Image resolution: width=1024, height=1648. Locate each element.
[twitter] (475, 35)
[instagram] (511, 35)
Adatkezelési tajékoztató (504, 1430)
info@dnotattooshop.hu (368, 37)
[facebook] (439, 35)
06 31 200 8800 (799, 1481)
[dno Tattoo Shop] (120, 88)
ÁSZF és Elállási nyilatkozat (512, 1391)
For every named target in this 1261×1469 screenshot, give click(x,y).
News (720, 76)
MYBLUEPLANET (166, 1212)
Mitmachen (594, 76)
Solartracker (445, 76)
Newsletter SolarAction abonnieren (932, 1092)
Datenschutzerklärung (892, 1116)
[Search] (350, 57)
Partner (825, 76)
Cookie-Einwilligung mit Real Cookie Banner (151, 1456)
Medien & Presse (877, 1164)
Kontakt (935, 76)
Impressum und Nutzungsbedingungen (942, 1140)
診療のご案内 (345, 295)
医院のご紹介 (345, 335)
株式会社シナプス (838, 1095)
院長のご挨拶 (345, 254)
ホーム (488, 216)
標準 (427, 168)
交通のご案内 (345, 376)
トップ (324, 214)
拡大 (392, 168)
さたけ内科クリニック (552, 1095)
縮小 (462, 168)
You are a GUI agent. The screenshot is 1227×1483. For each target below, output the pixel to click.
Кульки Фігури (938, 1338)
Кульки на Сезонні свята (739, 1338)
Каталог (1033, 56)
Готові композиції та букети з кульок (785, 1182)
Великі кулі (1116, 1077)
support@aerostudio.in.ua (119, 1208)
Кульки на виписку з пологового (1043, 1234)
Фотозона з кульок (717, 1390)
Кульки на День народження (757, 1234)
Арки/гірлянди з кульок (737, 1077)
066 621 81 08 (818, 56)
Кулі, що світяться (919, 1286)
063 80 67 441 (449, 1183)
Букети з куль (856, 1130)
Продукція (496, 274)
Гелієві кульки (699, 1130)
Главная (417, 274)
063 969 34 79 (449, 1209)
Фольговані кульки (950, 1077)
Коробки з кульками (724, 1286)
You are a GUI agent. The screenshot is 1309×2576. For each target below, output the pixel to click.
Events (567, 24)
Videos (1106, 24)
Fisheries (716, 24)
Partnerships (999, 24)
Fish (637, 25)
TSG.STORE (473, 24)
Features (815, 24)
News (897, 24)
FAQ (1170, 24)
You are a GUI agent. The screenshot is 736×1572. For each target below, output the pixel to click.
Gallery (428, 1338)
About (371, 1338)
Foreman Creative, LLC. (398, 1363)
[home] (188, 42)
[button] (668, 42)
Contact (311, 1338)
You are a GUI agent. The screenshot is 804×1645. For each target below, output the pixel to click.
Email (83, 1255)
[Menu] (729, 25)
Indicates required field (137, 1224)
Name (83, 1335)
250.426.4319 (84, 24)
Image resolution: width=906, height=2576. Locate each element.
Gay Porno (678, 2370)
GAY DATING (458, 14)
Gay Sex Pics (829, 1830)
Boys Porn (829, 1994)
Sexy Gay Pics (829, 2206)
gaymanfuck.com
════════════════════
## SHORT EXERCISE
Copy the entire listing above line for line, keeping every character unchanged.

## ANSWER
Image resolution: width=1024, height=1648. Locate each element.
[twitter] (475, 35)
[instagram] (511, 35)
Adatkezelési tajékoztató (504, 1430)
info@dnotattooshop.hu (368, 37)
[facebook] (439, 35)
06 31 200 8800 (799, 1481)
[dno Tattoo Shop] (120, 88)
ÁSZF és Elállási nyilatkozat (512, 1391)
For every named target in this 1261×1469 screenshot, give click(x,y).
News (720, 76)
MYBLUEPLANET (166, 1212)
Mitmachen (594, 76)
Solartracker (445, 76)
Newsletter SolarAction abonnieren (932, 1092)
Datenschutzerklärung (892, 1116)
[Search] (350, 57)
Partner (825, 76)
Cookie-Einwilligung mit Real Cookie Banner (151, 1456)
Medien & Presse (877, 1164)
Kontakt (935, 76)
Impressum und Nutzungsbedingungen (942, 1140)
診療のご案内 (345, 295)
医院のご紹介 (345, 335)
株式会社シナプス (838, 1095)
院長のご挨拶 (345, 254)
ホーム (488, 216)
標準 (427, 168)
交通のご案内 (345, 376)
トップ (324, 214)
拡大 (392, 168)
さたけ内科クリニック (552, 1095)
縮小 (462, 168)
You are a GUI agent. The screenshot is 1227×1483. For each target below, output the pixel to click.
Кульки Фігури (938, 1338)
Кульки на Сезонні свята (739, 1338)
Каталог (1033, 56)
Готові композиції та букети з кульок (785, 1182)
Великі кулі (1116, 1077)
support@aerostudio.in.ua (119, 1208)
Кульки на виписку з пологового (1043, 1234)
Фотозона з кульок (717, 1390)
Кульки на День народження (757, 1234)
Арки/гірлянди з кульок (737, 1077)
066 621 81 08 (818, 56)
Кулі, що світяться (919, 1286)
063 80 67 441 (449, 1183)
Букети з куль (856, 1130)
Продукція (496, 274)
Гелієві кульки (699, 1130)
Главная (417, 274)
063 969 34 79 (449, 1209)
Фольговані кульки (950, 1077)
Коробки з кульками (724, 1286)
You are a GUI agent. The screenshot is 1309×2576. For each target below, output the pixel to click.
Events (567, 24)
Videos (1106, 24)
Fisheries (716, 24)
Partnerships (999, 24)
Fish (637, 25)
TSG.STORE (473, 24)
Features (815, 24)
News (897, 24)
FAQ (1170, 24)
You are a GUI agent. The screenshot is 736×1572. For each target below, output the pixel to click.
Gallery (428, 1338)
About (371, 1338)
Foreman Creative, LLC. (398, 1363)
[home] (188, 42)
[button] (668, 42)
Contact (311, 1338)
You are a GUI agent. The screenshot is 804×1645. For each target below, output the pixel to click.
Email (83, 1255)
[Menu] (729, 25)
Indicates required field (137, 1224)
Name (83, 1335)
250.426.4319 (84, 24)
Image resolution: width=906, height=2576. Locate each element.
Gay Porno (678, 2370)
GAY DATING (458, 14)
Gay Sex Pics (829, 1830)
Boys Porn (829, 1994)
Sexy Gay Pics (829, 2206)
gaymanfuck.com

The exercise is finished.